Write out the whole listing exactly as it stands.

Dataset>

* * * * *

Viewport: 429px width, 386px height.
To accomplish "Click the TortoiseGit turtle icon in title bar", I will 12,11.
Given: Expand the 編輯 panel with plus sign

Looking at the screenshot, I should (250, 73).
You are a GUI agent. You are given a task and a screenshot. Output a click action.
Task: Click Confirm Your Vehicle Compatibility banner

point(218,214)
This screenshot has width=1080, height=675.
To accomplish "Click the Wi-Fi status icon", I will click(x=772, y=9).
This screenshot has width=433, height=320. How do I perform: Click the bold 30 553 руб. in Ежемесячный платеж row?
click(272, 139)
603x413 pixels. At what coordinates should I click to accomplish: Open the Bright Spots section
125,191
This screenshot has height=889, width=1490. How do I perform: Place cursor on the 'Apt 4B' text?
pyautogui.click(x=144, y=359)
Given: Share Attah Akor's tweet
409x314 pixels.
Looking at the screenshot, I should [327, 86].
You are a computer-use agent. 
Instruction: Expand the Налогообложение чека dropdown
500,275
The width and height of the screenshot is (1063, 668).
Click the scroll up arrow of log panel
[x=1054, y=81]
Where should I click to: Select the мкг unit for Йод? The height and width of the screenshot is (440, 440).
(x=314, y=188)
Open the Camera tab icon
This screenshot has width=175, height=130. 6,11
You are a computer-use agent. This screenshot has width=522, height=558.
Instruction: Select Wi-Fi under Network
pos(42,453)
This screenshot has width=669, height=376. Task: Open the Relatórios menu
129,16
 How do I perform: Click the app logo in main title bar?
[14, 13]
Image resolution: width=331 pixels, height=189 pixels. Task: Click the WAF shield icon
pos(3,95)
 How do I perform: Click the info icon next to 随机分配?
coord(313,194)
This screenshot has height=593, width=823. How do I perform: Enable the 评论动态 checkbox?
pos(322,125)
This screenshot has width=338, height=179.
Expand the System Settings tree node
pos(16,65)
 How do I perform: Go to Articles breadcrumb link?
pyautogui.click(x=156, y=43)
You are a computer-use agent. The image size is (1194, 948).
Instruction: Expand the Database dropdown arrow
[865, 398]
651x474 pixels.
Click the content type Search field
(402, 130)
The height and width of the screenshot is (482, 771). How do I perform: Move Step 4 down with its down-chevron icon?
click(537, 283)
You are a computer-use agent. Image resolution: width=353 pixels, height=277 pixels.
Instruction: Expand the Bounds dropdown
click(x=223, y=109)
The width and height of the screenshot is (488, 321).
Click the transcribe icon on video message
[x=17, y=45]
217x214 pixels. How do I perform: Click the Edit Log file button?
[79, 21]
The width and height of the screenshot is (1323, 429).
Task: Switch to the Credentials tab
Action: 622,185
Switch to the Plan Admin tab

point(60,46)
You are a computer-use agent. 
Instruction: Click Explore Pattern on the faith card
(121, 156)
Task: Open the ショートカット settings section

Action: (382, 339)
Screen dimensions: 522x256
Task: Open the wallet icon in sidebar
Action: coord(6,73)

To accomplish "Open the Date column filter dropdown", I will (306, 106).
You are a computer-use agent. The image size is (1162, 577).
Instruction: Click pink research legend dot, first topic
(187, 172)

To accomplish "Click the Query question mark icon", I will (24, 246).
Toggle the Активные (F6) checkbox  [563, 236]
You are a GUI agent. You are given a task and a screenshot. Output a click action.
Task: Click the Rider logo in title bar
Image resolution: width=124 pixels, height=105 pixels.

* * * * *

Answer box>
Viewport: 429px width, 386px height.
To accomplish "Click the TortoiseGit turtle icon in title bar", I will 12,11.
Given: Expand the 編輯 panel with plus sign

Looking at the screenshot, I should (250, 73).
You are a GUI agent. You are given a task and a screenshot. Output a click action.
Task: Click Confirm Your Vehicle Compatibility banner

point(218,214)
This screenshot has width=1080, height=675.
To accomplish "Click the Wi-Fi status icon", I will click(x=772, y=9).
This screenshot has width=433, height=320. How do I perform: Click the bold 30 553 руб. in Ежемесячный платеж row?
click(272, 139)
603x413 pixels. At what coordinates should I click to accomplish: Open the Bright Spots section
125,191
This screenshot has height=889, width=1490. How do I perform: Place cursor on the 'Apt 4B' text?
pyautogui.click(x=144, y=359)
Given: Share Attah Akor's tweet
409x314 pixels.
Looking at the screenshot, I should [327, 86].
You are a computer-use agent. 
Instruction: Expand the Налогообложение чека dropdown
500,275
The width and height of the screenshot is (1063, 668).
Click the scroll up arrow of log panel
[x=1054, y=81]
Where should I click to: Select the мкг unit for Йод? The height and width of the screenshot is (440, 440).
(x=314, y=188)
Open the Camera tab icon
This screenshot has width=175, height=130. 6,11
You are a computer-use agent. This screenshot has width=522, height=558.
Instruction: Select Wi-Fi under Network
pos(42,453)
This screenshot has width=669, height=376. Task: Open the Relatórios menu
129,16
 How do I perform: Click the app logo in main title bar?
[14, 13]
Image resolution: width=331 pixels, height=189 pixels. Task: Click the WAF shield icon
pos(3,95)
 How do I perform: Click the info icon next to 随机分配?
coord(313,194)
This screenshot has height=593, width=823. How do I perform: Enable the 评论动态 checkbox?
pos(322,125)
This screenshot has width=338, height=179.
Expand the System Settings tree node
pos(16,65)
 How do I perform: Go to Articles breadcrumb link?
pyautogui.click(x=156, y=43)
You are a computer-use agent. The image size is (1194, 948).
Instruction: Expand the Database dropdown arrow
[865, 398]
651x474 pixels.
Click the content type Search field
(402, 130)
The height and width of the screenshot is (482, 771). How do I perform: Move Step 4 down with its down-chevron icon?
click(537, 283)
You are a computer-use agent. Image resolution: width=353 pixels, height=277 pixels.
Instruction: Expand the Bounds dropdown
click(x=223, y=109)
The width and height of the screenshot is (488, 321).
Click the transcribe icon on video message
[x=17, y=45]
217x214 pixels. How do I perform: Click the Edit Log file button?
[79, 21]
The width and height of the screenshot is (1323, 429).
Task: Switch to the Credentials tab
Action: 622,185
Switch to the Plan Admin tab

point(60,46)
You are a computer-use agent. 
Instruction: Click Explore Pattern on the faith card
(121, 156)
Task: Open the ショートカット settings section

Action: (382, 339)
Screen dimensions: 522x256
Task: Open the wallet icon in sidebar
Action: coord(6,73)

To accomplish "Open the Date column filter dropdown", I will (306, 106).
You are a computer-use agent. The image size is (1162, 577).
Instruction: Click pink research legend dot, first topic
(187, 172)

To accomplish "Click the Query question mark icon", I will (24, 246).
Toggle the Активные (F6) checkbox  [563, 236]
You are a GUI agent. You are given a task and a screenshot. Output a click action.
Task: Click the Rider logo in title bar
Image resolution: width=124 pixels, height=105 pixels.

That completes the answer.